Con los pies en la Tierra (Rooted in the Earth)

July 3 - September 18, 2021

RoFa Projects, Potomac MD

Artists

Con los pies en la Tierra (Rooted in the Earth)

Con los pies en la tierra  (Rooted in the Earth)   is an exhibition based on the analysis of belonging and its consequences. An expanded environment of the earth and its inhabitants that reminds us that the earth does not belong to us, we belong to it and the ideal is that we should do it in community.

 This exhibition tells us about Terricide. Terricide is a consequence of the dominant model that is framed within the general crisis of capitalism and entails the indiscriminate looting of nature, communities, its women, life, ecosystems and ancestral teachings. All this for the benefit of the ruling classes and large transactional companies.

Terricide is the systematic extermination of all life forms and includes four major areas: Genocide, Ecocide, Epistemicide, and Feminicide.

Terricide, emphasizing that the destruction goes far beyond the devastation of ecosystems.

A civilizational crisis that makes us accomplices of unprecedented social and ecological collapse.

The nation-state and its provincial governments, with their policies and agreements, contribute to the destruction of the earth and everything that inhabits it.

Con los pies en la tierra summarizes the work of 7 committed artists in a vision of the world as a community.

These artists tell us from their different perspectives that it is not possible to continue denying the obvious and remind us of the importance of art as a political tool, of how responsible we are for our actions and their consequences, and how our privileges can affect others.

Their proposal at the end is the same.
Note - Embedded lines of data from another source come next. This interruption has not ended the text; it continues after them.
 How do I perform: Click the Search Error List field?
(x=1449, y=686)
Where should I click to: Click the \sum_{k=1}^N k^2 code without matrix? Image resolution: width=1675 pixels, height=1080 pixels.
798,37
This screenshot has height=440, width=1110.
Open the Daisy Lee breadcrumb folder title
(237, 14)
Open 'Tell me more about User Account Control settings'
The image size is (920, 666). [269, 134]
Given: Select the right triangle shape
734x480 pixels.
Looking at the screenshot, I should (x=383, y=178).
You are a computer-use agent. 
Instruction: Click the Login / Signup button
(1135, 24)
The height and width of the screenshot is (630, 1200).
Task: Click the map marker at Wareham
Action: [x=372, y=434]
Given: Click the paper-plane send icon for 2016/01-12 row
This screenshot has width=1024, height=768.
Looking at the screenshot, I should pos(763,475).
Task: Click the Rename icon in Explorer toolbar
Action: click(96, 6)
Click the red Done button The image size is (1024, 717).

The state is a space of abandonment and the only way to achieve a healthy space of cohabitation is to recognize our eco-dependence within our home and inhabit it from within the community and collectivity, taking care of our ties with the earth and others from a place of love and truth.

The way is long, but if we learn and recognize, we can do better than our history.

Our current responsibility is to learn from the mistakes of the past and act accordingly.